*** Data ***
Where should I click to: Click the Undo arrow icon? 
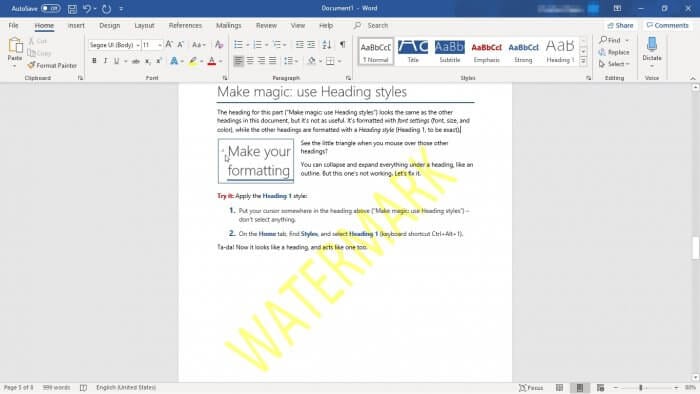click(87, 8)
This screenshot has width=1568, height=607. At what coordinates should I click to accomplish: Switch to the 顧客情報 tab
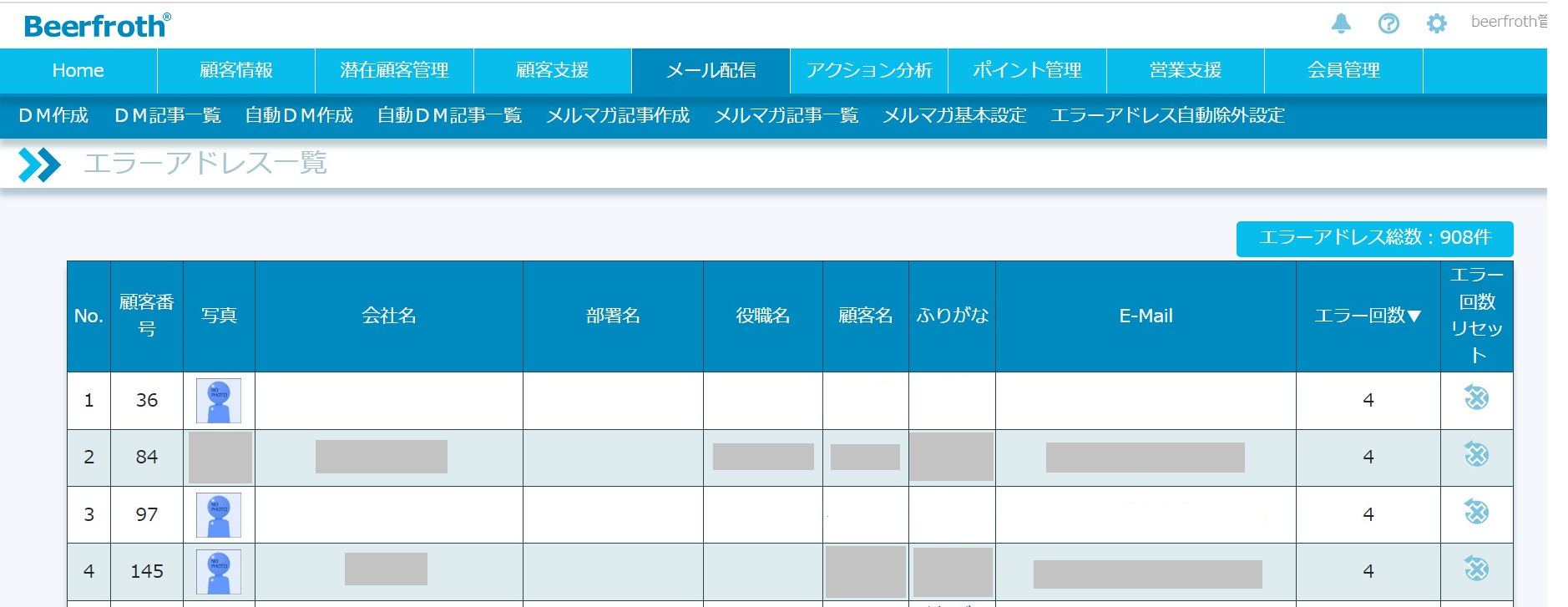[x=235, y=71]
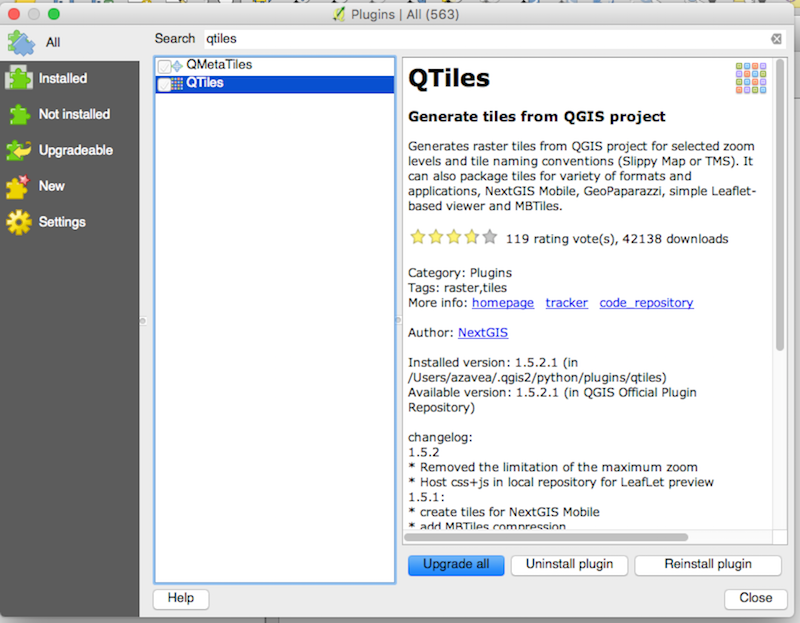This screenshot has height=623, width=800.
Task: Switch to the Installed tab label
Action: point(63,78)
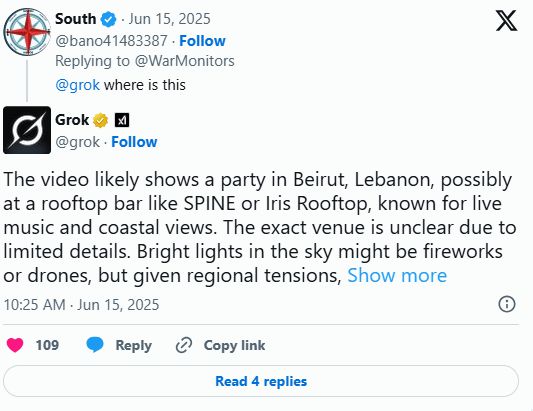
*** End of Data ***
- _Required action_:
When a picture appears among the entries, skip it; transcribe everything else exactly.

- _Reply to the exercise_:
Where should I click to: Click the Undo arrow icon? 
click(87, 8)
This screenshot has width=1568, height=607. At what coordinates should I click to accomplish: Switch to the 顧客情報 tab
[x=235, y=71]
This screenshot has height=623, width=800.
Task: Switch to the Installed tab label
Action: point(63,78)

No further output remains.